======== 文書の抜粋

本作で「ゲルニカ」はあなたの仕事かとゲシュタポに聞かれたピカソの答えを、私たちはもう一度深く考える必要があるだろう。
監督を務めたクラウディオ・ポリと脚本のアリアンナ・マレッリに製作の背景などを伺った。

『ヒトラーVS.ピカソ 奪われた名画のゆくえ』
監督クラウディオ・ポリ、脚本アリアンナ・マレッリ インタビュー

――歴史や教養を知ることができるだけでなく、政治権力と芸術という現在に通じる今日的なテーマを持った深く力強い作品だと思いました。まず、本作を手がけた経緯について教えていただけますか。

クラウディオ・ポリ(以下、ポリ) 
製作会社3Dプロドゥツィオーニの創設者であり、ジャーナリストでもあるディディ・ニョッキが原案を書きました。彼女は芸術史が専門なのですが、ある書物からナチスによって収奪された美術品の存在を知り、そこから原案を書き上げていきました。本作を製作した2017年はちょうど時期的にも「グルリット・コレクション」展をはじめ、「ラ・ボエシー通り21番」展や「略奪された美術品」展など、ナチスと美術品の関わりを示した展覧会がドイツのボンやフランスのパリで行われていました。そのタイミングをうまく利用しつつ、1937年に行われた「大ドイツ芸術展」と「退廃芸術展」からちょうど80周年という節目の年だったこともあり、ぜひ製作しようということになったのです。

================
======== データ

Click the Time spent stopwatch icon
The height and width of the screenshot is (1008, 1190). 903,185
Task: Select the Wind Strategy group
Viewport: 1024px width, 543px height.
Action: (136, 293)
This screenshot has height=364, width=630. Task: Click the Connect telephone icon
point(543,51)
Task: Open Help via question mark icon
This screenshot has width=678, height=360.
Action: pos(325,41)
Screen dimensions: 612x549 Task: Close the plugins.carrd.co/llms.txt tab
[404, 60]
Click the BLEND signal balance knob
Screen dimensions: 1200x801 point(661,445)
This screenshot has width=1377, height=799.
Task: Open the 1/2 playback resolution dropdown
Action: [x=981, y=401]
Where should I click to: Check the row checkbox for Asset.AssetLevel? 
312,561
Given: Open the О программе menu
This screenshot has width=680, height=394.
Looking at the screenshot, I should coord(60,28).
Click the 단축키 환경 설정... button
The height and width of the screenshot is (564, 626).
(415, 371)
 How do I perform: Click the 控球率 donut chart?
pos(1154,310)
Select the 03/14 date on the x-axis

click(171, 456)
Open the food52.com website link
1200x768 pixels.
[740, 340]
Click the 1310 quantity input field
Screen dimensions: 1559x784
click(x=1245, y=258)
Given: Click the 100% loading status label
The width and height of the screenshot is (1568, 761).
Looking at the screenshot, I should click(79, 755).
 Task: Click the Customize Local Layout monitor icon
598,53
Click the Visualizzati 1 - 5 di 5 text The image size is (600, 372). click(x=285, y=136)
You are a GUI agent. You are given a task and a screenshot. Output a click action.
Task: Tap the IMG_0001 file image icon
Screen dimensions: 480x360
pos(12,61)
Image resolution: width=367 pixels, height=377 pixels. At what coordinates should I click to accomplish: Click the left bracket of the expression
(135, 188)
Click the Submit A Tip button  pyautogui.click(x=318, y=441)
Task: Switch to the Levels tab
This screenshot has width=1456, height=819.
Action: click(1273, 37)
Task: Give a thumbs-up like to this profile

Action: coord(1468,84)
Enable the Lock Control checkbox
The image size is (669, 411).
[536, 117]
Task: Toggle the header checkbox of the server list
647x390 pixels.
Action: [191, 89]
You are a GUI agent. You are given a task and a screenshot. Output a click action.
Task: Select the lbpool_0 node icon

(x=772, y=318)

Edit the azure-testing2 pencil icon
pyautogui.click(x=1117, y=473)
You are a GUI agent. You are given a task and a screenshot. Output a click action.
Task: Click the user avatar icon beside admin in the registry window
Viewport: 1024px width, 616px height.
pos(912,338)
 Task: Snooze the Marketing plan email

================

• **練習問題**:
**a.** 一覧のうち、「Click the 1310 quantity input field」を含む行から始め、「Click the Visualizzati」を含む行で終えた範囲を、空行を除いて1行につき1つの文字列とするJSONのリストで表せ。
**b.** 映画『ヒトラーVS.ピカソ 奪われた名画のゆくえ』の監督と脚本家へのインタビューを、途切れたところから書き継げ。

• **各問の解答**:
**a.**
[
  "Click the 1310 quantity input field",
  "Screen dimensions: 1559x784",
  "click(x=1245, y=258)",
  "Given: Click the 100% loading status label",
  "The width and height of the screenshot is (1568, 761).",
  "Looking at the screenshot, I should click(79, 755).",
  " Task: Click the Customize Local Layout monitor icon",
  "598,53",
  "Click the Visualizzati 1 - 5 di 5 text The image size is (600, 372). click(x=285, y=136)"
]

**b.**
製作にあたってはおびただしい量のリサーチを行いました。様々なアーカイヴ資料や今までに出版された関連書籍を読み込み、それをもとにディディ・ニョッキ、サビーナ・フェデーリ、そしてアリアナが脚本を書きあげました。1年ほどかけてリサーチを行いましたが、フランス、オランダ、アメリカ、イギリス、スイスなど、各国でご遺族やご子息の方々にお会いし、お話を伺いました。その撮りためたインタビューも膨大な時間でしたので、その取捨選択する編集も大変に苦労しました。複雑な歴史的背景がありますので、何をピックアップするのかは非常に難しい選択だったのです。

クラウディオ・ポリ(Claudio Poli)  監督
1986年北イタリアのクレモナ生まれ。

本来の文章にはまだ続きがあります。